What is needed> Lines before the one containing "Viewport: 946px width, 594px height." are not copied; that line and every one after it, through the end of the material below, are printed exactly, without pictures.

__________

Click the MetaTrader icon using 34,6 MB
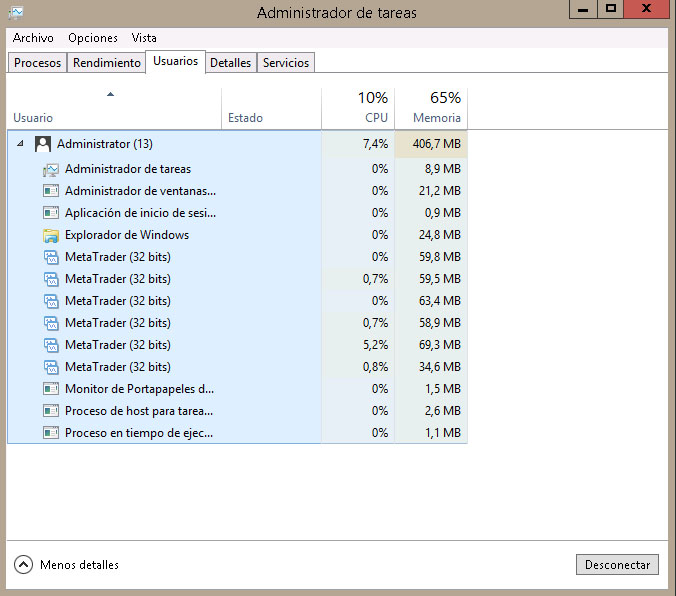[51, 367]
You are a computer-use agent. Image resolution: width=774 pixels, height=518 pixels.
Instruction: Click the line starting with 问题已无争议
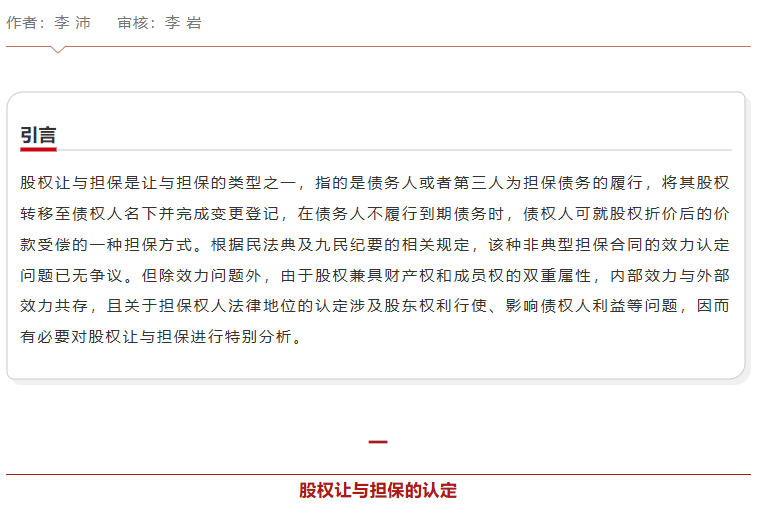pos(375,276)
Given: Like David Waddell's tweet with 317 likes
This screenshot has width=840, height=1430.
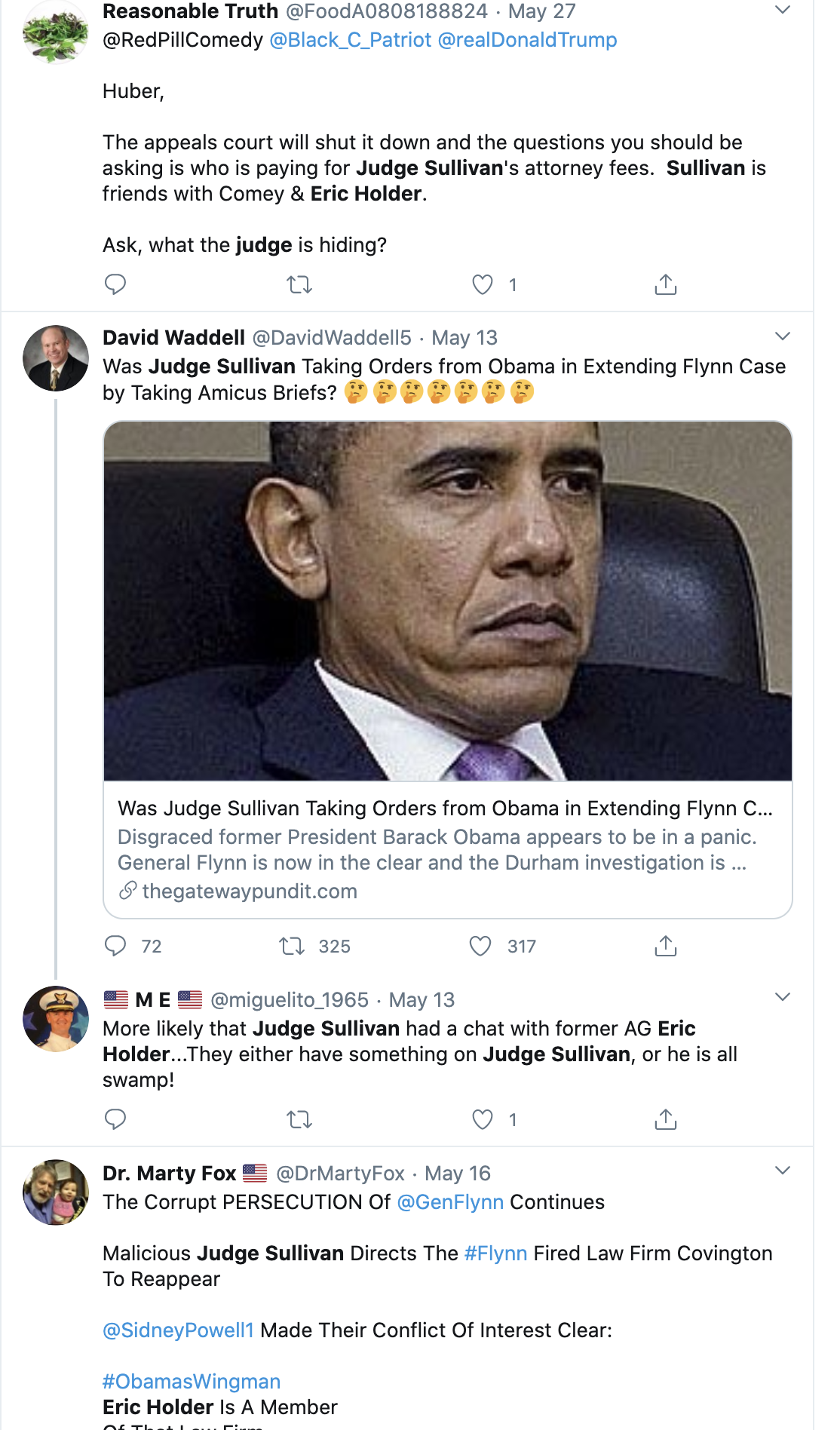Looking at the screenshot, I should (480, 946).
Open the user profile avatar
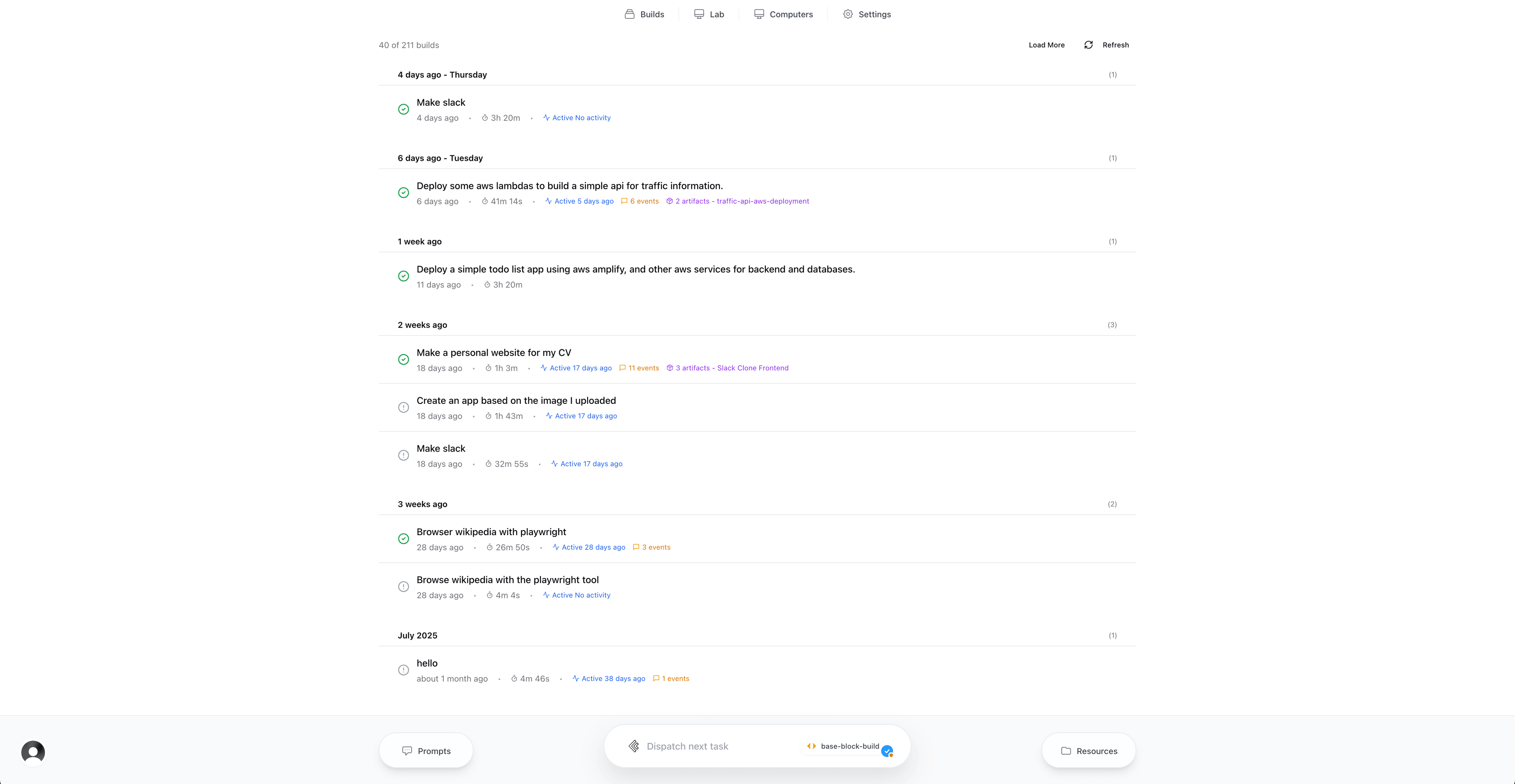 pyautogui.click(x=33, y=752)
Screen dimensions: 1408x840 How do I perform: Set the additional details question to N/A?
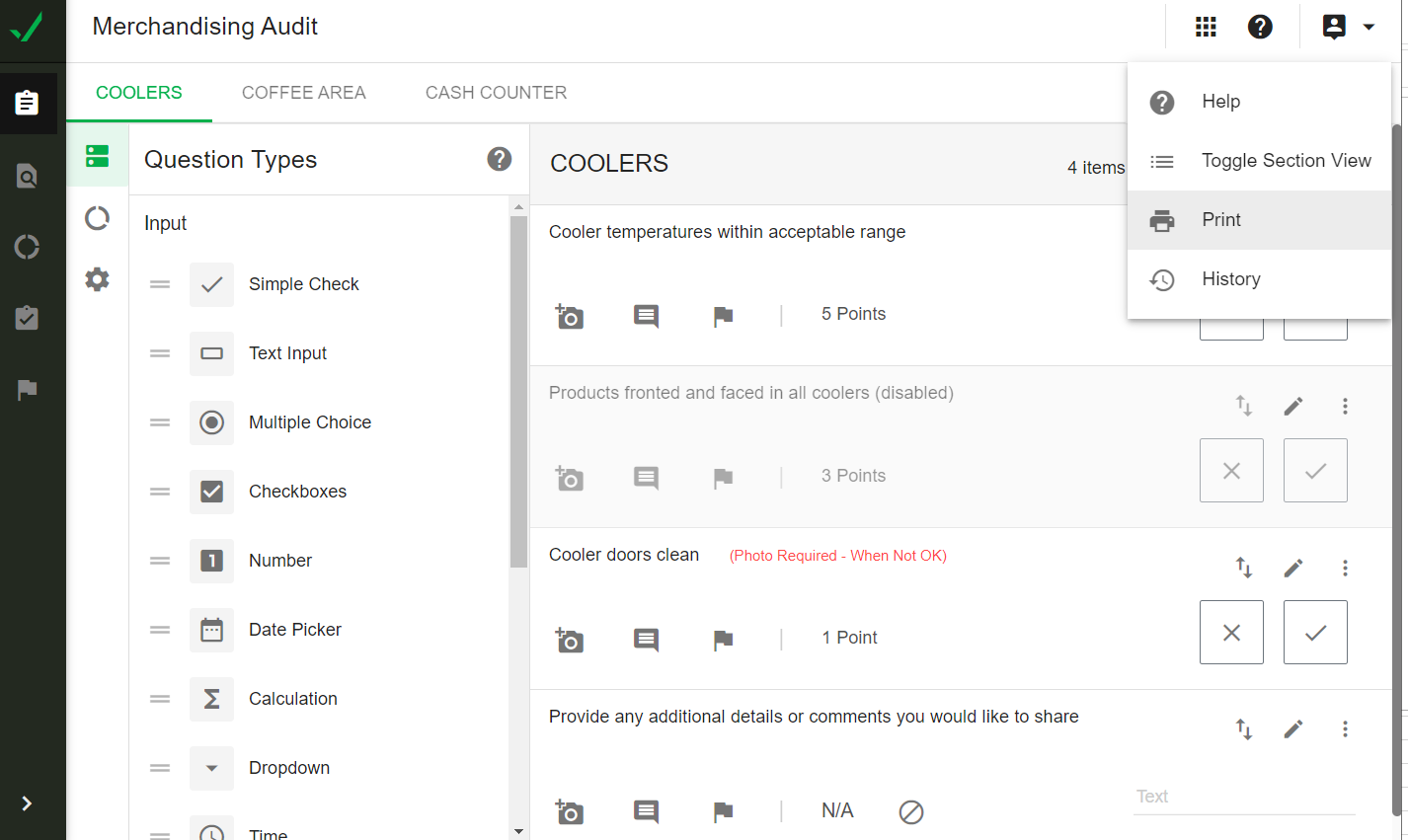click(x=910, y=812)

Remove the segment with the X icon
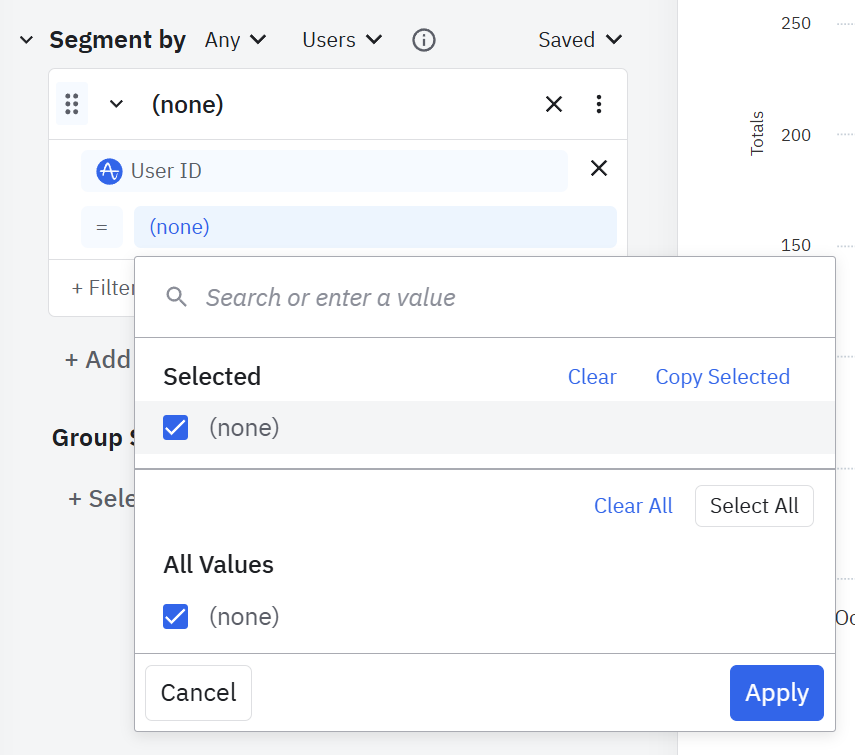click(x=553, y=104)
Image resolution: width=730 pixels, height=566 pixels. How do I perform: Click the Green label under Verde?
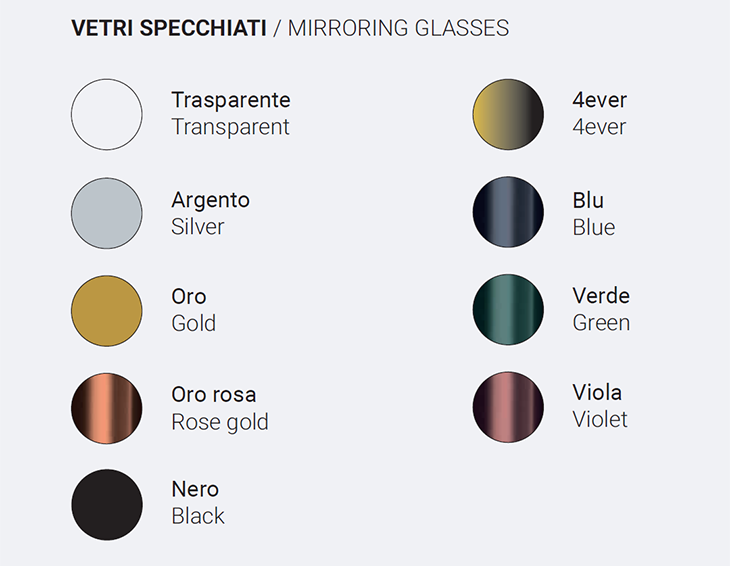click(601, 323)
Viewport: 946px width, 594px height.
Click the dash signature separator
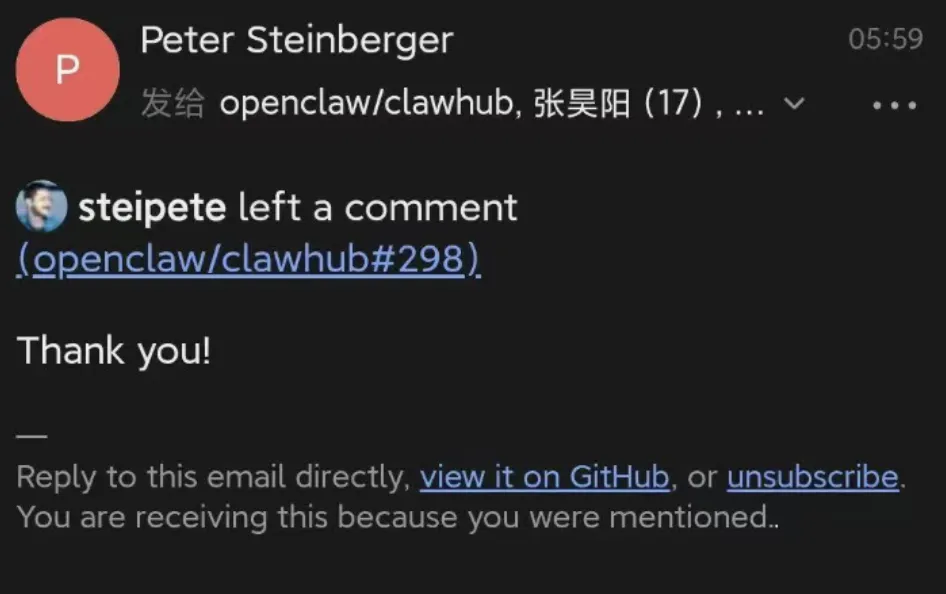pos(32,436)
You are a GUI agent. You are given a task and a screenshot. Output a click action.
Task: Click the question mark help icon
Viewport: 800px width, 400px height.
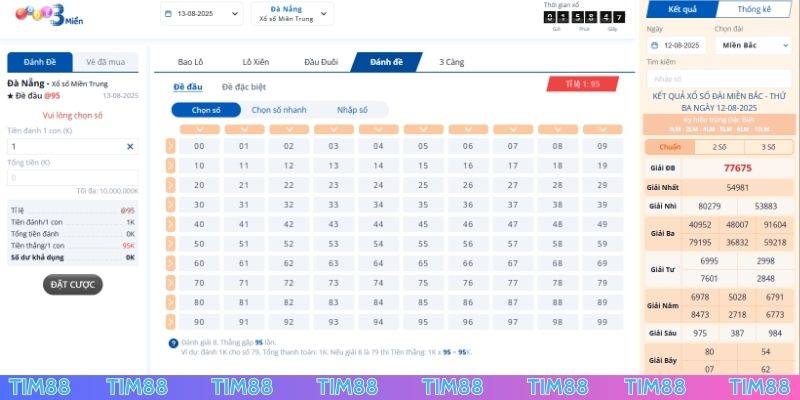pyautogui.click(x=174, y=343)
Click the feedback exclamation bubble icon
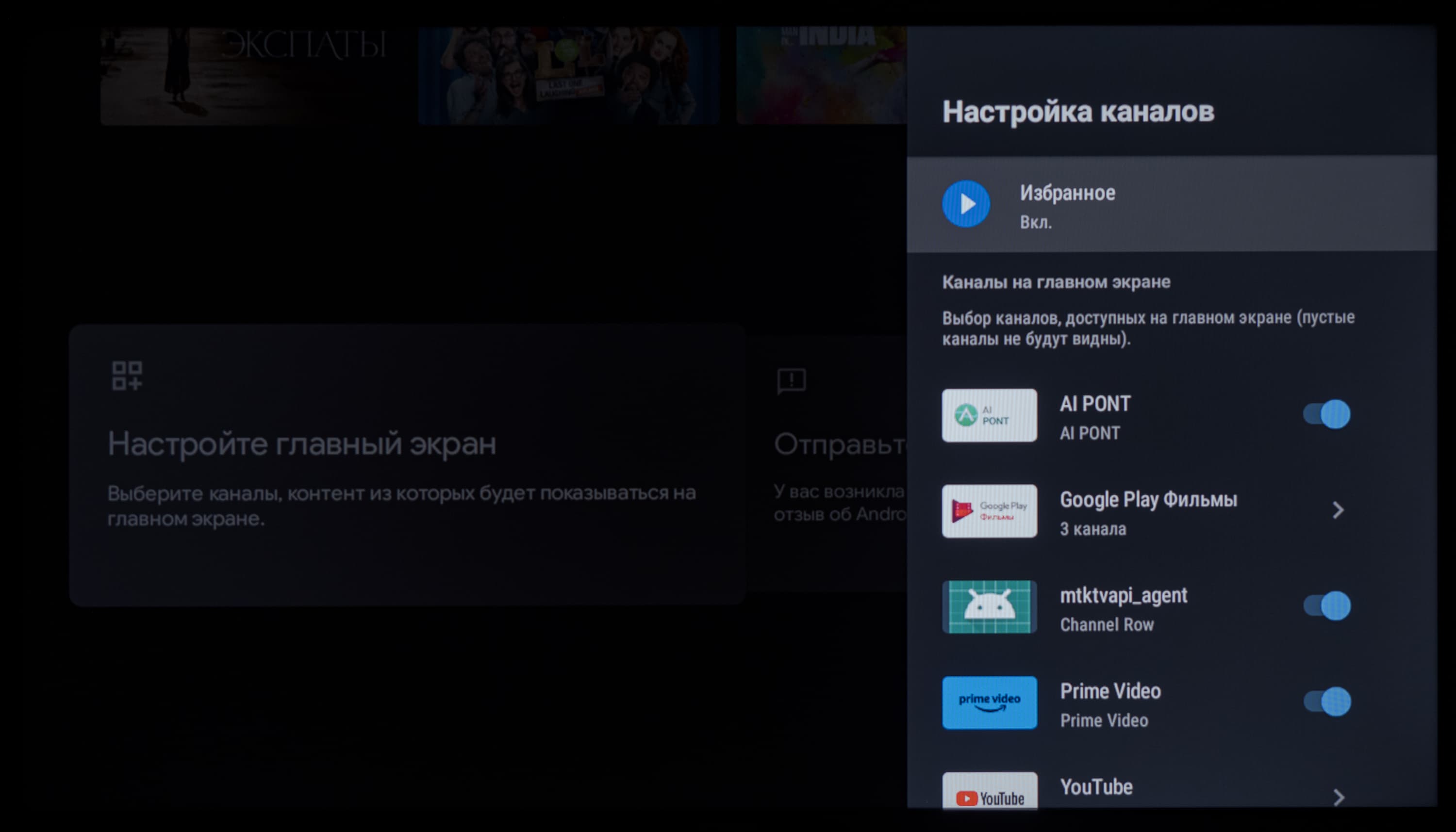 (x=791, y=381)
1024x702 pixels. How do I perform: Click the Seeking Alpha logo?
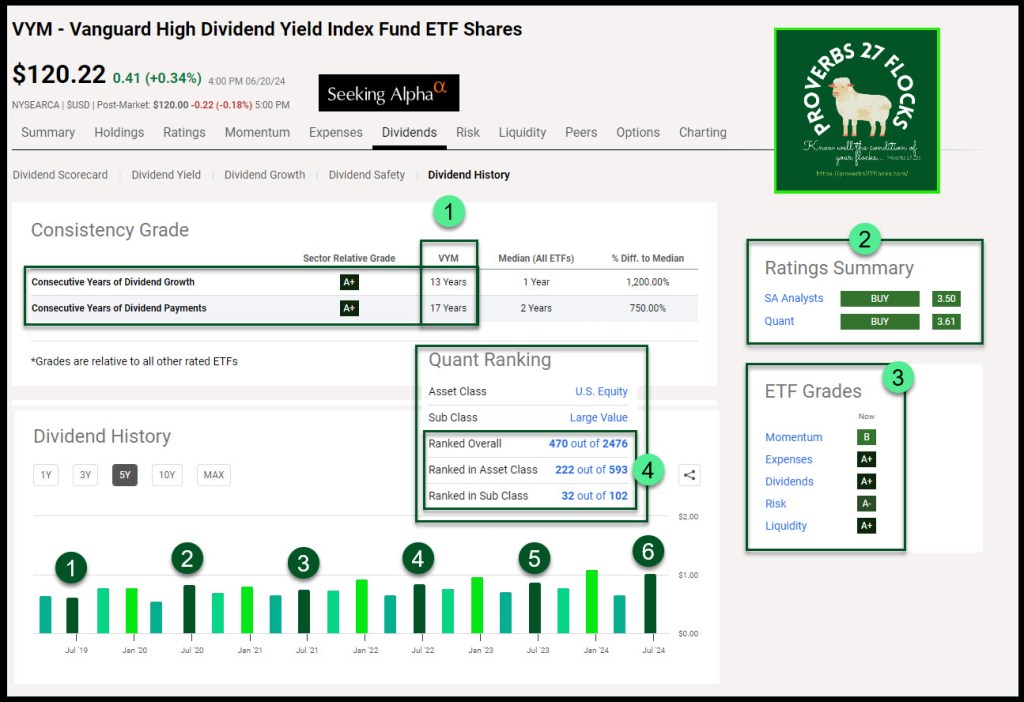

__________

Exercise solution>
Viewport: 946px width, 594px height.
Click the dash signature separator
pos(32,436)
You are a GUI agent. You are given a task and a screenshot. Output a click action.
Task: Click the question mark help icon
Viewport: 800px width, 400px height.
pyautogui.click(x=174, y=343)
Click the feedback exclamation bubble icon
 (x=791, y=381)
1024x702 pixels. How do I perform: Click the Seeking Alpha logo?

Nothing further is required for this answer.